Without pictures, repeat exactly the lines from the one containing "Task: Click the" through the end of the entries.

>>>

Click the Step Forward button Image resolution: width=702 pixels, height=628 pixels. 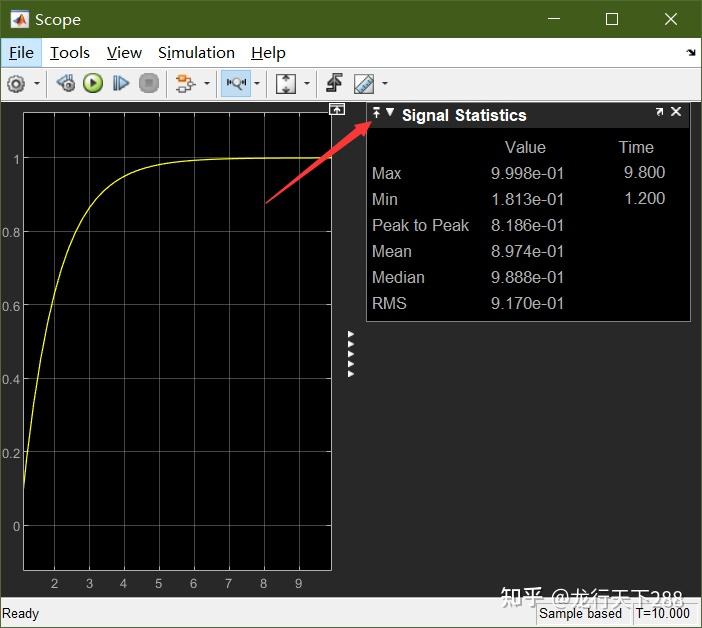point(121,84)
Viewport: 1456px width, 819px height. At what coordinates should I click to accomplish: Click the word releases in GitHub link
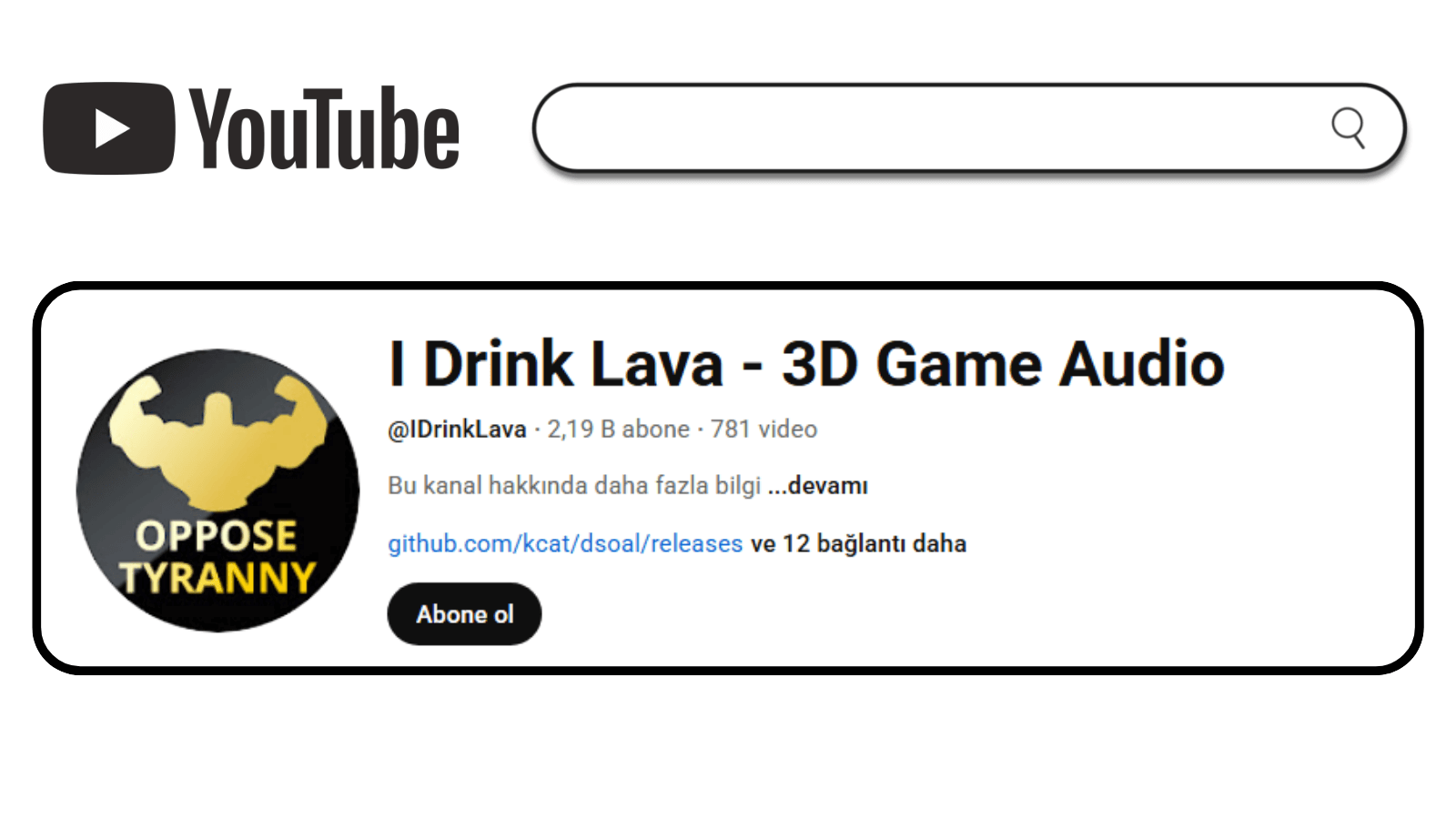tap(697, 543)
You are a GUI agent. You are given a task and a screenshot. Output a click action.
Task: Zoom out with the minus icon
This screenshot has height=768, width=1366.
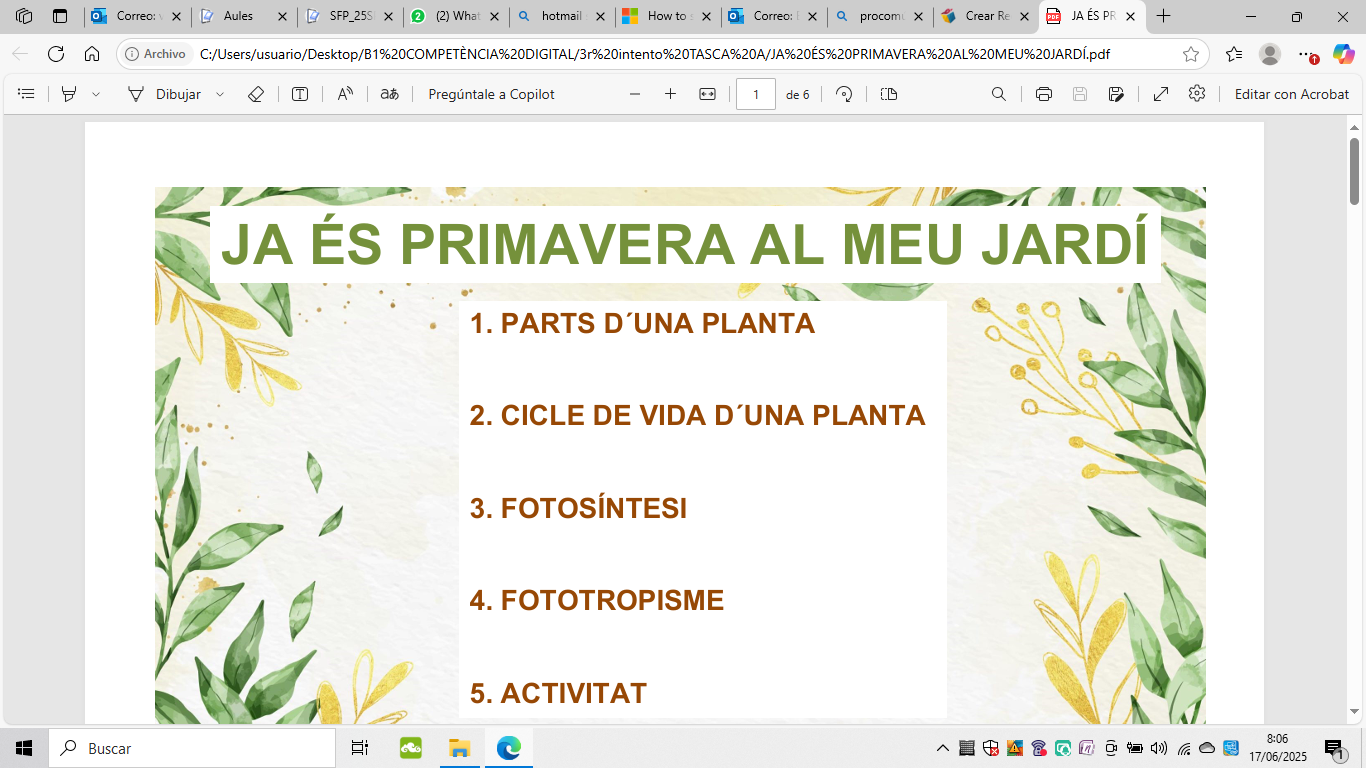635,94
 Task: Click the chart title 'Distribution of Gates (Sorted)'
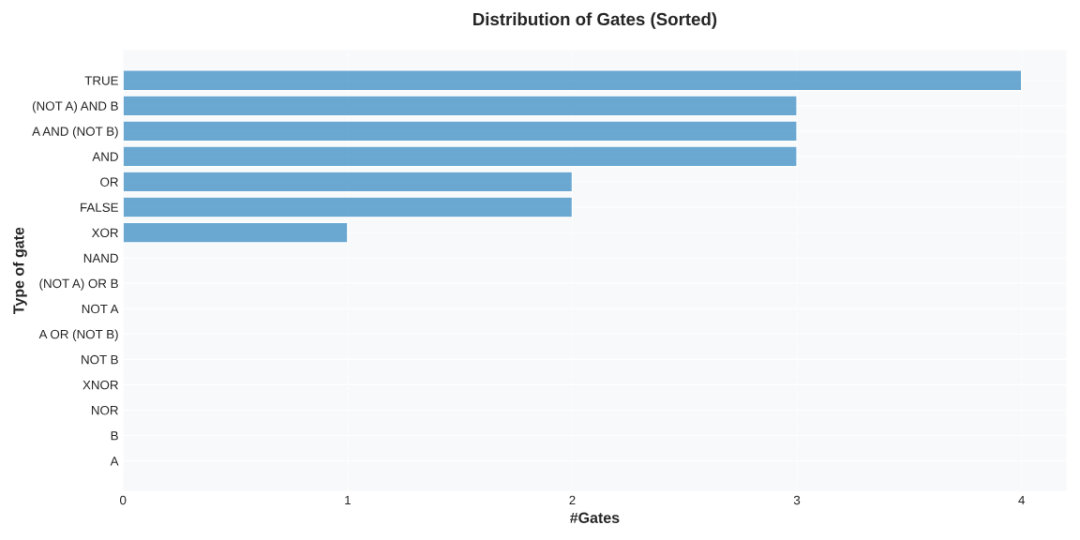tap(594, 20)
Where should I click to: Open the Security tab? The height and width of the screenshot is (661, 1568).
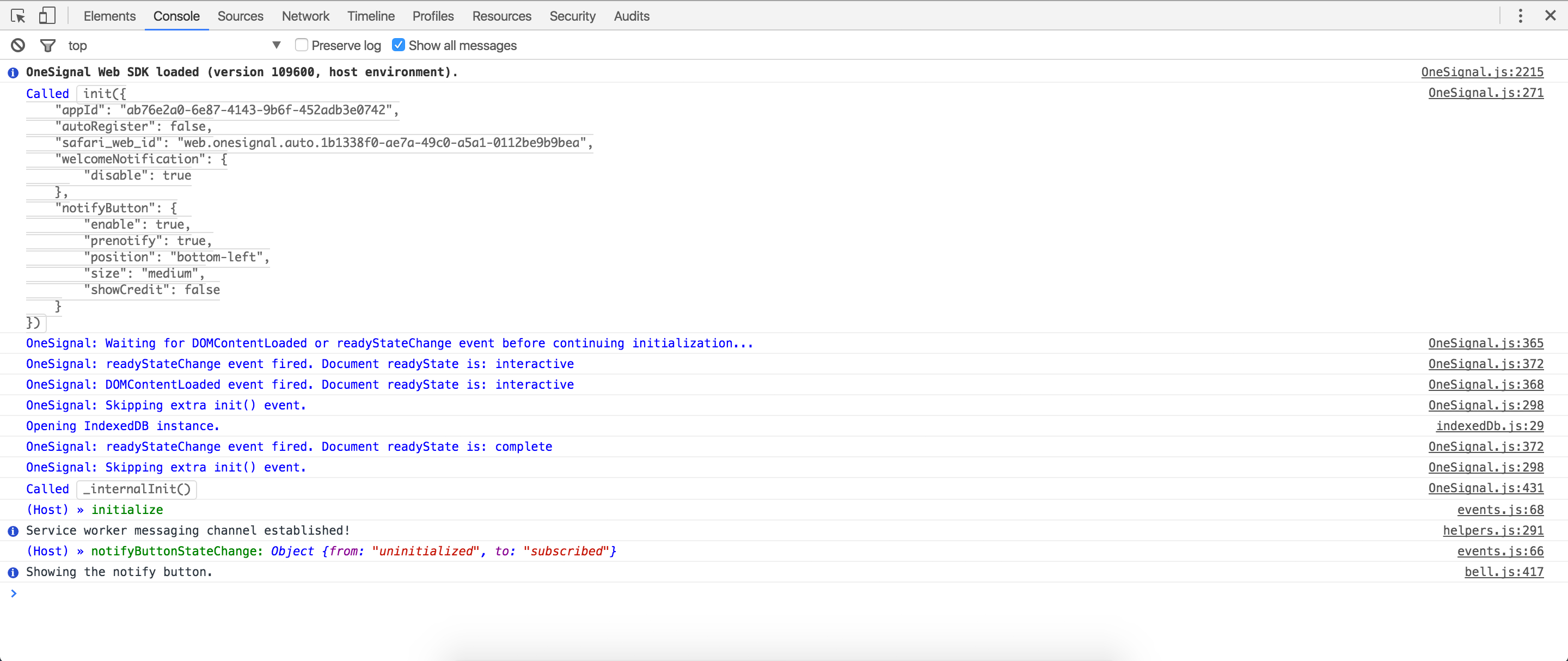572,16
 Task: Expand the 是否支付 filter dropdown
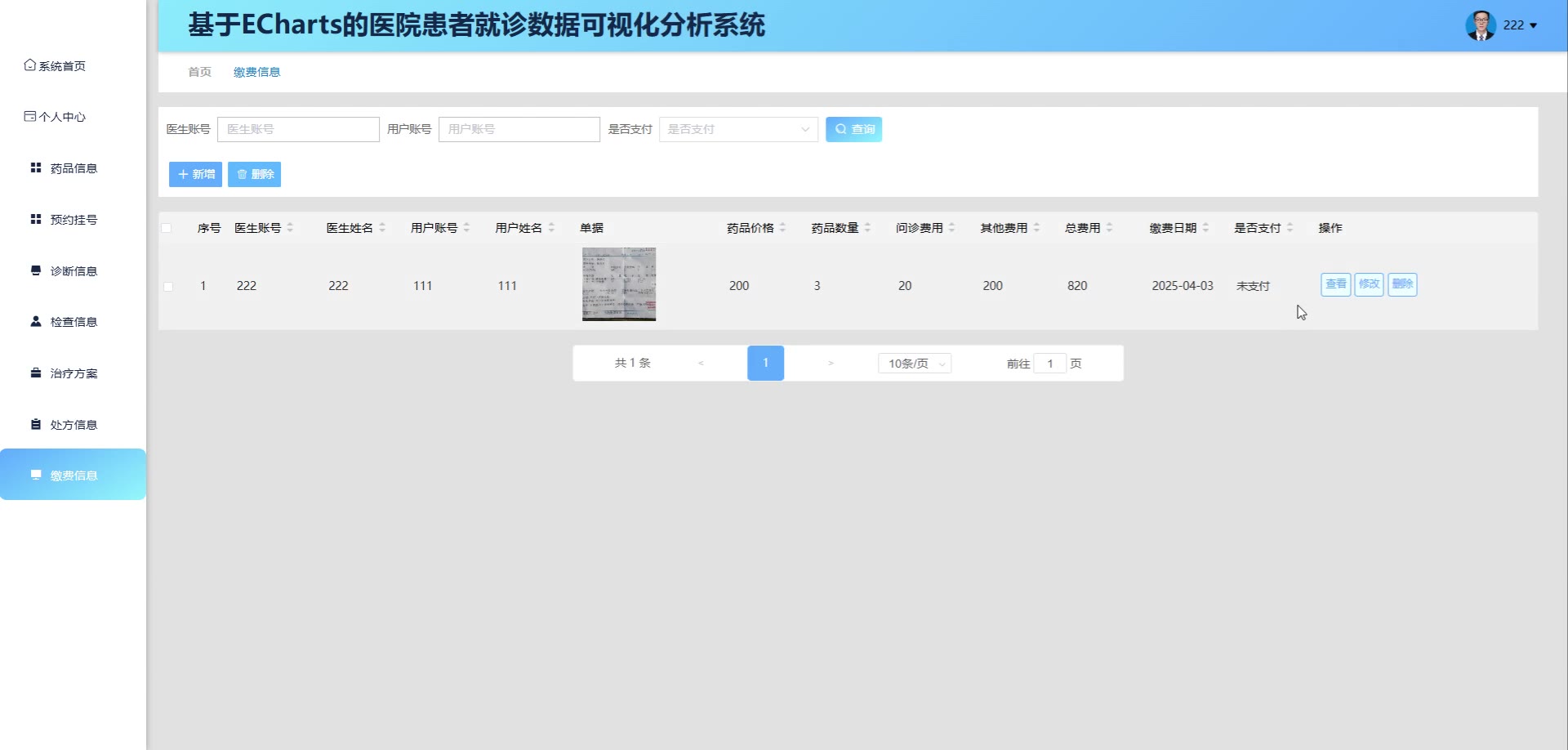coord(738,129)
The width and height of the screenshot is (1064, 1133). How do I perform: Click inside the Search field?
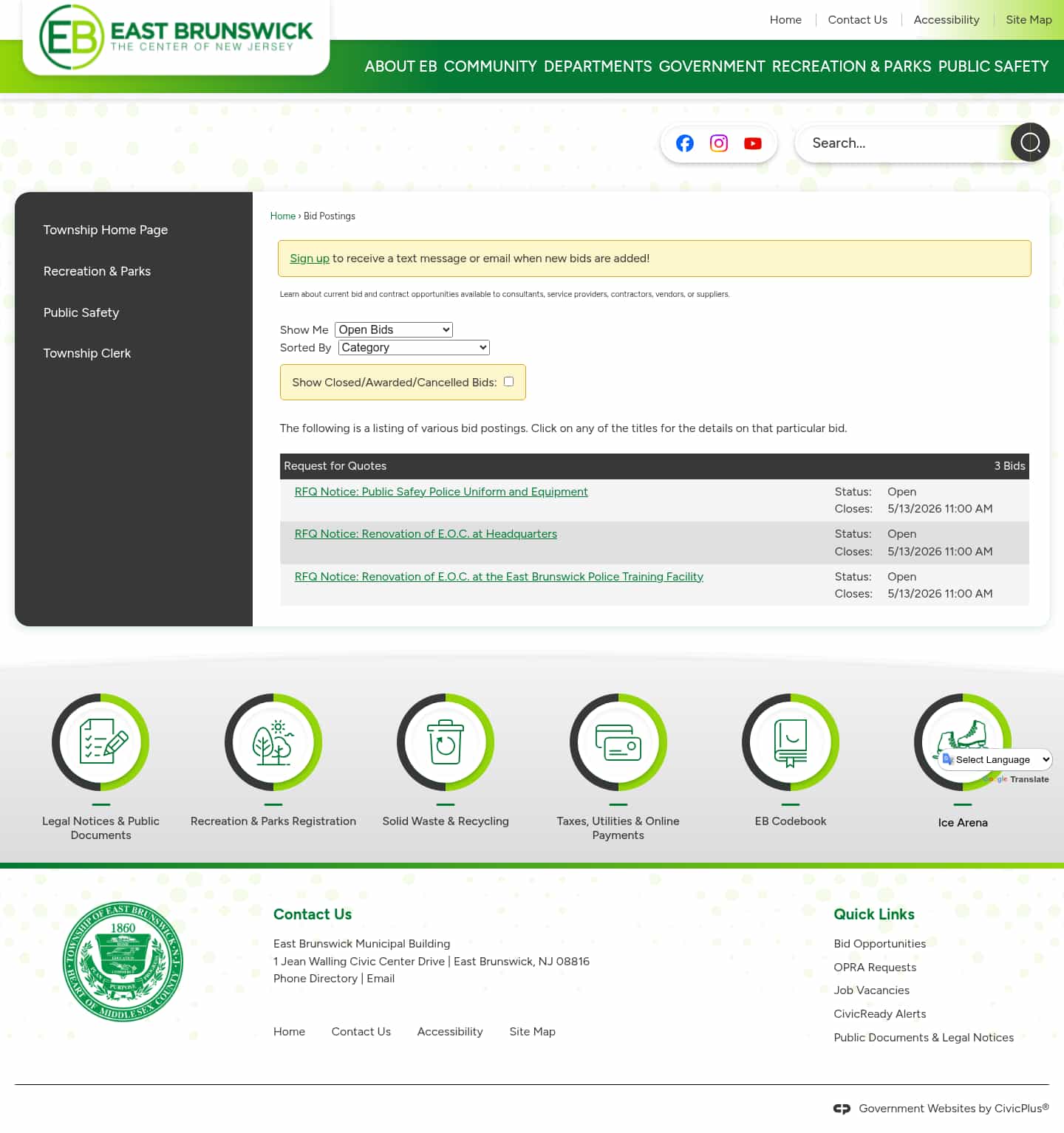tap(901, 143)
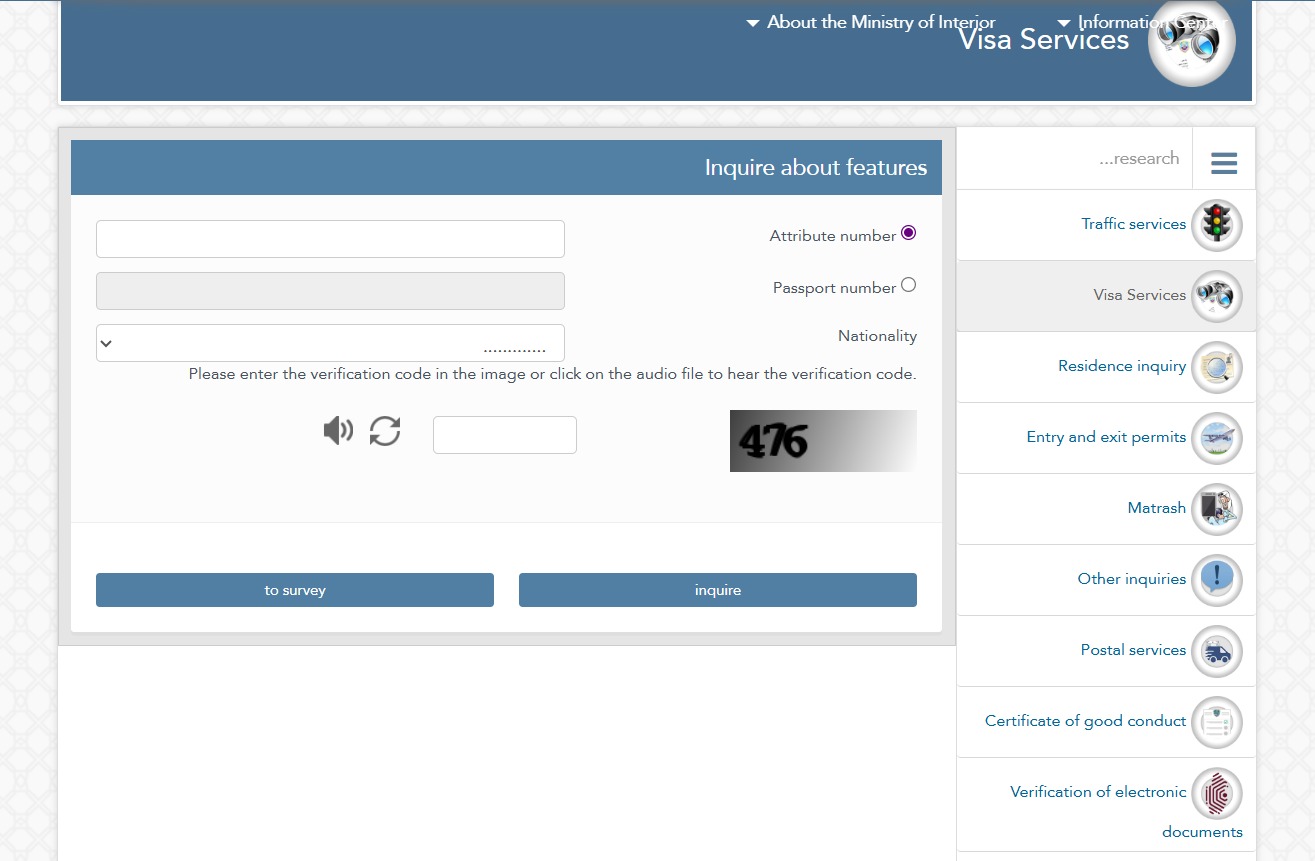Click the inquire button
Viewport: 1315px width, 861px height.
coord(717,590)
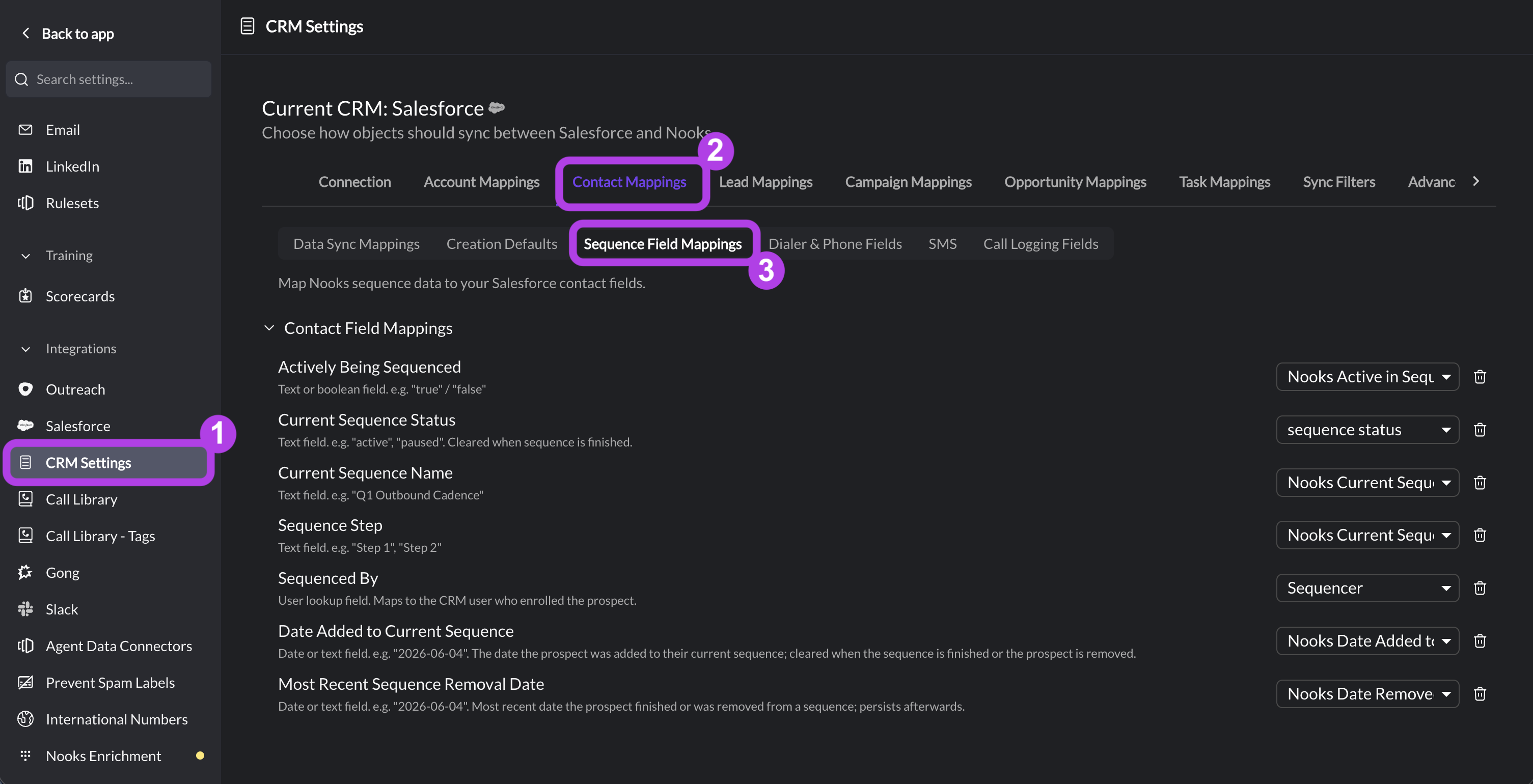
Task: Delete the Actively Being Sequenced mapping
Action: coord(1480,377)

<<<

■ Response:
 Task: Click the chart title 'Distribution of Gates (Sorted)'
tap(594, 20)
Where should I click to: Open the Security tab? The height and width of the screenshot is (661, 1568).
572,16
 Task: Expand the 是否支付 filter dropdown
coord(738,129)
The width and height of the screenshot is (1064, 1133). How do I perform: Click inside the Search field?
tap(901, 143)
Click the inquire button
Viewport: 1315px width, 861px height.
coord(717,590)
Task: Delete the Actively Being Sequenced mapping
Action: coord(1480,377)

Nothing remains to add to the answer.